The CD200/CD200R signaling pathway contributes to spontaneous functional recovery by enhancing synaptic plasticity after stroke

Abstract

Background: Spontaneous functional recovery occurs during the acute phase after stroke onset, but this intrinsic recovery remains limited. Therefore, exploring the mechanism underlying spontaneous recovery and identifying potential strategies to promote functional rehabilitation after stroke are very important. The CD200/CD200R signaling pathway plays an important role in neurological recovery by modulating synaptic plasticity during multiple brain disorders. However, the effect and mechanism of action of the CD200/CD200R pathway in spontaneous functional recovery after stroke are unclear. Methods: In this study, we used a transient middle cerebral artery occlusion (MCAO) model in rats to investigate the function of CD200/CD200R signaling in spontaneous functional recovery after stroke. We performed a battery of behavioral tests (Longa test, adhesive removal test, limb-use asymmetry test, and the modified grip-traction test) to evaluate sensorimotor function after intracerebroventricular (i.c.v.) injection with CD200 fusion protein (CD200Fc) or CD200R blocking antibody (CD200R Ab) post-stroke.
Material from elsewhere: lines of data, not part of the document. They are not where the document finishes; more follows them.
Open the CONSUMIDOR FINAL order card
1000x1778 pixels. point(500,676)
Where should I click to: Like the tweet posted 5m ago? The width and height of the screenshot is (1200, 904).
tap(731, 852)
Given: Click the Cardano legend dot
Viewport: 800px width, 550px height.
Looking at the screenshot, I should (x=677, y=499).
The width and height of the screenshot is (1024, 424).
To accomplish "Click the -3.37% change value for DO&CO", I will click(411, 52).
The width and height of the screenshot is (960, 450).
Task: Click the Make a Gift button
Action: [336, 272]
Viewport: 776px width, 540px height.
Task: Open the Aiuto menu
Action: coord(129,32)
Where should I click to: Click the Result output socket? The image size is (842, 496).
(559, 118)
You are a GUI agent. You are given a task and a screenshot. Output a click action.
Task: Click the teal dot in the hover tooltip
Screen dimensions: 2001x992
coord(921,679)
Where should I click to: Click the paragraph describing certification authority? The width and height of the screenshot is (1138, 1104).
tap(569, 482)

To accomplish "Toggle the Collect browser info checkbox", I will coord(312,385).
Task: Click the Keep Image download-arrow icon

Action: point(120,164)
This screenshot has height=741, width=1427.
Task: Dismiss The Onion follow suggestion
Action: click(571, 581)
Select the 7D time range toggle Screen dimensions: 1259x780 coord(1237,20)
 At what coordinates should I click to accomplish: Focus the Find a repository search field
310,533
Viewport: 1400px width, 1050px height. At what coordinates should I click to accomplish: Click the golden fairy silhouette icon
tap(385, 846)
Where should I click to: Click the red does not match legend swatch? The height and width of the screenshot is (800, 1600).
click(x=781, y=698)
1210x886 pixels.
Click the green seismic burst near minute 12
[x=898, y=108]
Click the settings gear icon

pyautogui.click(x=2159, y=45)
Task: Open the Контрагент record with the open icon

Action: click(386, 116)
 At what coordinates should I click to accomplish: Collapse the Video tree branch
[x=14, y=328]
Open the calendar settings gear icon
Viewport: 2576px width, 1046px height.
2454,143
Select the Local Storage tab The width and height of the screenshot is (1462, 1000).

Density and morphology of dendritic spines were analyzed by Golgi staining. Microglia activation was evaluated by immunofluorescence staining. Western blot was used to detect the levels of protein and the levels of mRNA were measured by qPCR. Results: Our study demonstrated that sensorimotor function, synaptic proteins, and structures were gradually recovered and CD200R was transiently upregulated in ipsilateral cortex after stroke. Synapse-related proteins and dendritic spines were preserved, accompanied by sensorimotor functional recovery, after stereotaxic CD200Fc injection post-stroke. In addition, CD200Fc restrained microglia activation and pro-inflammatory factor release (such as Il-1, Tnf-α, and Il-6) after MCAO. On the contrary, CD200R Ab aggravated sensory function recovery in adhesive removal test and further promoted microglia activation and pro-inflammatory factor release (such as Il-1) after MCAO. The immune-modulatory effect of CD200/CD200R signaling might be exerted partly by its inhibition of the MAPK pathway. Conclusions: This study provides evidence that the CD200/CD200R signaling pathway contributes to spontaneous functional recovery by enhancing synaptic plasticity via inhibition of microglia activation and inflammatory factor release.